CHALLENGE
Retype each of the following entries exactly as it appears, without changing any characters.

[Interface element entries]
···
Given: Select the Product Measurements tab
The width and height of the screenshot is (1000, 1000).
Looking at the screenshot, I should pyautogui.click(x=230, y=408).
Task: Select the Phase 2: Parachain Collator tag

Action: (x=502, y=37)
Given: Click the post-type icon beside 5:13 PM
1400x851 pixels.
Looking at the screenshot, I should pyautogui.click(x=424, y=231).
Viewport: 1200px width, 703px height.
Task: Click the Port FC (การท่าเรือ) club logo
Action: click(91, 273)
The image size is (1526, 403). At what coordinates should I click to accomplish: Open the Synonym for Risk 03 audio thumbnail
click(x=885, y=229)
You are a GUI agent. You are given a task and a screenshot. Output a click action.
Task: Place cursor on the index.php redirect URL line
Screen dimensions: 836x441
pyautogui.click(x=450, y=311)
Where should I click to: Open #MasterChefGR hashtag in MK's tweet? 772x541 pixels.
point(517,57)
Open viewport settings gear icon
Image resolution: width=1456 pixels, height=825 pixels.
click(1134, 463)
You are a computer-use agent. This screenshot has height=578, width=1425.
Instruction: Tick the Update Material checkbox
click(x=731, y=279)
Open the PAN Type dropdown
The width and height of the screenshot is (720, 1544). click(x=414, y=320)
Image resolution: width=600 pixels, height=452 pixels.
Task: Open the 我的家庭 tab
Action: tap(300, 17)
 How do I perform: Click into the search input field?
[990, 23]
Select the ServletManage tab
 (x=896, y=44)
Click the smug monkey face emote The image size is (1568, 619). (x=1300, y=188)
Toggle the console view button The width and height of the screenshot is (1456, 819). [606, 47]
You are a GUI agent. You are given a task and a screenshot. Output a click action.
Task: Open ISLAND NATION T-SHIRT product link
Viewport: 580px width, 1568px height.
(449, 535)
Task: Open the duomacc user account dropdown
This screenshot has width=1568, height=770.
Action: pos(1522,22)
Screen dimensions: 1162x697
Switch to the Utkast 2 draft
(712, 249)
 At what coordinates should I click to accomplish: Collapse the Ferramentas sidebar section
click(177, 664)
···
RESPONSE TO THE TASK
Given: Select the Product Measurements tab
The width and height of the screenshot is (1000, 1000).
Looking at the screenshot, I should pyautogui.click(x=230, y=408).
Task: Select the Phase 2: Parachain Collator tag

Action: (x=502, y=37)
Given: Click the post-type icon beside 5:13 PM
1400x851 pixels.
Looking at the screenshot, I should pyautogui.click(x=424, y=231).
Viewport: 1200px width, 703px height.
Task: Click the Port FC (การท่าเรือ) club logo
Action: click(91, 273)
The image size is (1526, 403). At what coordinates should I click to accomplish: Open the Synonym for Risk 03 audio thumbnail
click(x=885, y=229)
You are a GUI agent. You are given a task and a screenshot. Output a click action.
Task: Place cursor on the index.php redirect URL line
Screen dimensions: 836x441
pyautogui.click(x=450, y=311)
Where should I click to: Open #MasterChefGR hashtag in MK's tweet? 772x541 pixels.
point(517,57)
Open viewport settings gear icon
Image resolution: width=1456 pixels, height=825 pixels.
click(1134, 463)
You are a computer-use agent. This screenshot has height=578, width=1425.
Instruction: Tick the Update Material checkbox
click(x=731, y=279)
Open the PAN Type dropdown
The width and height of the screenshot is (720, 1544). click(x=414, y=320)
Image resolution: width=600 pixels, height=452 pixels.
Task: Open the 我的家庭 tab
Action: tap(300, 17)
 How do I perform: Click into the search input field?
[990, 23]
Select the ServletManage tab
 (x=896, y=44)
Click the smug monkey face emote The image size is (1568, 619). (x=1300, y=188)
Toggle the console view button The width and height of the screenshot is (1456, 819). [606, 47]
You are a GUI agent. You are given a task and a screenshot. Output a click action.
Task: Open ISLAND NATION T-SHIRT product link
Viewport: 580px width, 1568px height.
(449, 535)
Task: Open the duomacc user account dropdown
This screenshot has width=1568, height=770.
Action: pos(1522,22)
Screen dimensions: 1162x697
Switch to the Utkast 2 draft
(712, 249)
 At what coordinates should I click to accomplish: Collapse the Ferramentas sidebar section
click(177, 664)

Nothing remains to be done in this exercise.